BEGIN

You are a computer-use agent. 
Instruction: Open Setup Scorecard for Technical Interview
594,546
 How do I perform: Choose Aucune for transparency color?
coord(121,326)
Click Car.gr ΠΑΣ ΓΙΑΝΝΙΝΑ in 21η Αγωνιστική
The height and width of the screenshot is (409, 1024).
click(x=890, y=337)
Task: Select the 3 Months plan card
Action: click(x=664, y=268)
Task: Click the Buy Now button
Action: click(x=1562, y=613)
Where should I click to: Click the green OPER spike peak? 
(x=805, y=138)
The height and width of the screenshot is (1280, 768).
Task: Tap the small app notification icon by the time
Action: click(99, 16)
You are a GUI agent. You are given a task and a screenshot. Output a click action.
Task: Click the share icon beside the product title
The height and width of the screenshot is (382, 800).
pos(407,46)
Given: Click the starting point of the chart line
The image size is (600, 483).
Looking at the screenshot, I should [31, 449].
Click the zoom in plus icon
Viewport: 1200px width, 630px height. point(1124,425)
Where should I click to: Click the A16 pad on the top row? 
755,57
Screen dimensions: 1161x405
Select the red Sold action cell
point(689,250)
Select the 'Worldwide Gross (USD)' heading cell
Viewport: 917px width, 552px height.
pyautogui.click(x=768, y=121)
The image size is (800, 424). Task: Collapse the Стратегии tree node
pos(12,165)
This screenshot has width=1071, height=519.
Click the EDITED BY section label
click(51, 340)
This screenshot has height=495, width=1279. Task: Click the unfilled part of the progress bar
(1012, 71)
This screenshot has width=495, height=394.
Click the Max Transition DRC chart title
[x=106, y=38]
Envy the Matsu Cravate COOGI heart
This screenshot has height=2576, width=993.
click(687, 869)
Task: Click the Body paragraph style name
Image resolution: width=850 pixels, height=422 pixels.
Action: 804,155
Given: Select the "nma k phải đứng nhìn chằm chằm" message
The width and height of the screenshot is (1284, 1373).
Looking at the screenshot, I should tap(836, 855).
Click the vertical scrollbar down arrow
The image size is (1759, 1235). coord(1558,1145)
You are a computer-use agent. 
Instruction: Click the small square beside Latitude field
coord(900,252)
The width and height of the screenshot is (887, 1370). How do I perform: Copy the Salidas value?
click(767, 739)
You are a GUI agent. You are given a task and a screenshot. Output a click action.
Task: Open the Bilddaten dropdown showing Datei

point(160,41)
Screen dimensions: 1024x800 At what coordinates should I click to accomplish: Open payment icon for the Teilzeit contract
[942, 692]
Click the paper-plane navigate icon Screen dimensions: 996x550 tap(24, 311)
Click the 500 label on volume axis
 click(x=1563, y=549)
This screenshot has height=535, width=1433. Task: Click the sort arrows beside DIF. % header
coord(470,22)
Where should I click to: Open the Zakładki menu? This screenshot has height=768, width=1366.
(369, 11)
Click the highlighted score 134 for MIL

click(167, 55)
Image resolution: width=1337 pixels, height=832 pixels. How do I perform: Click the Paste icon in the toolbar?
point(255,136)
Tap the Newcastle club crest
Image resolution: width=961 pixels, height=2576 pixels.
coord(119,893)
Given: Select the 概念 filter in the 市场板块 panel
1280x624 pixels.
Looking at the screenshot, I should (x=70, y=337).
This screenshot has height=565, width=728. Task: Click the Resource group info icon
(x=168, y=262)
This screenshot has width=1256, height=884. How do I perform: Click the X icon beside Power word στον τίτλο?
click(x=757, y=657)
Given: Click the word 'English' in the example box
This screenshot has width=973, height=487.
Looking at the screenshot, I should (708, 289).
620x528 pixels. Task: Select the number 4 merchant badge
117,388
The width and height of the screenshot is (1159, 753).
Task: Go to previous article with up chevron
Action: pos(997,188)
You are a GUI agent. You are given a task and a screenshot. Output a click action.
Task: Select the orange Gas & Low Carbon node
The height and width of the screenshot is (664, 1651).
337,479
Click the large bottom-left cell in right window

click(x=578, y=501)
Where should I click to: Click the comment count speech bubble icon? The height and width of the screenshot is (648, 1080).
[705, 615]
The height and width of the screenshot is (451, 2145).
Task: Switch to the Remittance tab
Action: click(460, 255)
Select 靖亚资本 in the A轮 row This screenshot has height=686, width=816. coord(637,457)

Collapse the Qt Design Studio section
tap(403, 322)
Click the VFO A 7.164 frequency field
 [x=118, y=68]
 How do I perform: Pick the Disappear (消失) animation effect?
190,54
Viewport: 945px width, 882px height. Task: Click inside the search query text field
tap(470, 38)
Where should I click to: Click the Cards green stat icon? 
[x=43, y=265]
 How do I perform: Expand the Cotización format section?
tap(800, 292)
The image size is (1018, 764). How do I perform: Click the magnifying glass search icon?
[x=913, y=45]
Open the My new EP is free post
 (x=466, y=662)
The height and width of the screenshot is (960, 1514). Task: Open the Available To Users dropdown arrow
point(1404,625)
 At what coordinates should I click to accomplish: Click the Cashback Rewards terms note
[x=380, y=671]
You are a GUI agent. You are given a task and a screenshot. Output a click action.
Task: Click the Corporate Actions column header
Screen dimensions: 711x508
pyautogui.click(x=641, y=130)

END

* [Assignment]: Every entry is to be restated exactly, with no line dropped.

* [Reply to the exercise]:
You are a computer-use agent. 
Instruction: Open Setup Scorecard for Technical Interview
594,546
 How do I perform: Choose Aucune for transparency color?
coord(121,326)
Click Car.gr ΠΑΣ ΓΙΑΝΝΙΝΑ in 21η Αγωνιστική
The height and width of the screenshot is (409, 1024).
click(x=890, y=337)
Task: Select the 3 Months plan card
Action: click(x=664, y=268)
Task: Click the Buy Now button
Action: click(x=1562, y=613)
Where should I click to: Click the green OPER spike peak? 
(x=805, y=138)
The height and width of the screenshot is (1280, 768).
Task: Tap the small app notification icon by the time
Action: click(99, 16)
You are a GUI agent. You are given a task and a screenshot. Output a click action.
Task: Click the share icon beside the product title
The height and width of the screenshot is (382, 800).
pos(407,46)
Given: Click the starting point of the chart line
The image size is (600, 483).
Looking at the screenshot, I should [31, 449].
Click the zoom in plus icon
Viewport: 1200px width, 630px height. point(1124,425)
Where should I click to: Click the A16 pad on the top row? 
755,57
Screen dimensions: 1161x405
Select the red Sold action cell
point(689,250)
Select the 'Worldwide Gross (USD)' heading cell
Viewport: 917px width, 552px height.
pyautogui.click(x=768, y=121)
The image size is (800, 424). Task: Collapse the Стратегии tree node
pos(12,165)
This screenshot has width=1071, height=519.
Click the EDITED BY section label
click(51, 340)
This screenshot has height=495, width=1279. Task: Click the unfilled part of the progress bar
(1012, 71)
This screenshot has width=495, height=394.
Click the Max Transition DRC chart title
[x=106, y=38]
Envy the Matsu Cravate COOGI heart
This screenshot has height=2576, width=993.
click(687, 869)
Task: Click the Body paragraph style name
Image resolution: width=850 pixels, height=422 pixels.
Action: 804,155
Given: Select the "nma k phải đứng nhìn chằm chằm" message
The width and height of the screenshot is (1284, 1373).
Looking at the screenshot, I should tap(836, 855).
Click the vertical scrollbar down arrow
The image size is (1759, 1235). coord(1558,1145)
You are a computer-use agent. 
Instruction: Click the small square beside Latitude field
coord(900,252)
The width and height of the screenshot is (887, 1370). How do I perform: Copy the Salidas value?
click(767, 739)
You are a GUI agent. You are given a task and a screenshot. Output a click action.
Task: Open the Bilddaten dropdown showing Datei

point(160,41)
Screen dimensions: 1024x800 At what coordinates should I click to accomplish: Open payment icon for the Teilzeit contract
[942, 692]
Click the paper-plane navigate icon Screen dimensions: 996x550 tap(24, 311)
Click the 500 label on volume axis
 click(x=1563, y=549)
This screenshot has height=535, width=1433. Task: Click the sort arrows beside DIF. % header
coord(470,22)
Where should I click to: Open the Zakładki menu? This screenshot has height=768, width=1366.
(369, 11)
Click the highlighted score 134 for MIL

click(167, 55)
Image resolution: width=1337 pixels, height=832 pixels. How do I perform: Click the Paste icon in the toolbar?
point(255,136)
Tap the Newcastle club crest
Image resolution: width=961 pixels, height=2576 pixels.
coord(119,893)
Given: Select the 概念 filter in the 市场板块 panel
1280x624 pixels.
Looking at the screenshot, I should (x=70, y=337).
This screenshot has height=565, width=728. Task: Click the Resource group info icon
(x=168, y=262)
This screenshot has width=1256, height=884. How do I perform: Click the X icon beside Power word στον τίτλο?
click(x=757, y=657)
Given: Click the word 'English' in the example box
This screenshot has width=973, height=487.
Looking at the screenshot, I should (708, 289).
620x528 pixels. Task: Select the number 4 merchant badge
117,388
The width and height of the screenshot is (1159, 753).
Task: Go to previous article with up chevron
Action: pos(997,188)
You are a GUI agent. You are given a task and a screenshot. Output a click action.
Task: Select the orange Gas & Low Carbon node
The height and width of the screenshot is (664, 1651).
337,479
Click the large bottom-left cell in right window

click(x=578, y=501)
Where should I click to: Click the comment count speech bubble icon? The height and width of the screenshot is (648, 1080).
[705, 615]
The height and width of the screenshot is (451, 2145).
Task: Switch to the Remittance tab
Action: click(460, 255)
Select 靖亚资本 in the A轮 row This screenshot has height=686, width=816. coord(637,457)

Collapse the Qt Design Studio section
tap(403, 322)
Click the VFO A 7.164 frequency field
 [x=118, y=68]
 How do I perform: Pick the Disappear (消失) animation effect?
190,54
Viewport: 945px width, 882px height. Task: Click inside the search query text field
tap(470, 38)
Where should I click to: Click the Cards green stat icon? 
[x=43, y=265]
 How do I perform: Expand the Cotización format section?
tap(800, 292)
The image size is (1018, 764). How do I perform: Click the magnifying glass search icon?
[x=913, y=45]
Open the My new EP is free post
 (x=466, y=662)
The height and width of the screenshot is (960, 1514). Task: Open the Available To Users dropdown arrow
point(1404,625)
 At what coordinates should I click to accomplish: Click the Cashback Rewards terms note
[x=380, y=671]
You are a GUI agent. You are given a task and a screenshot. Output a click action.
Task: Click the Corporate Actions column header
Screen dimensions: 711x508
pyautogui.click(x=641, y=130)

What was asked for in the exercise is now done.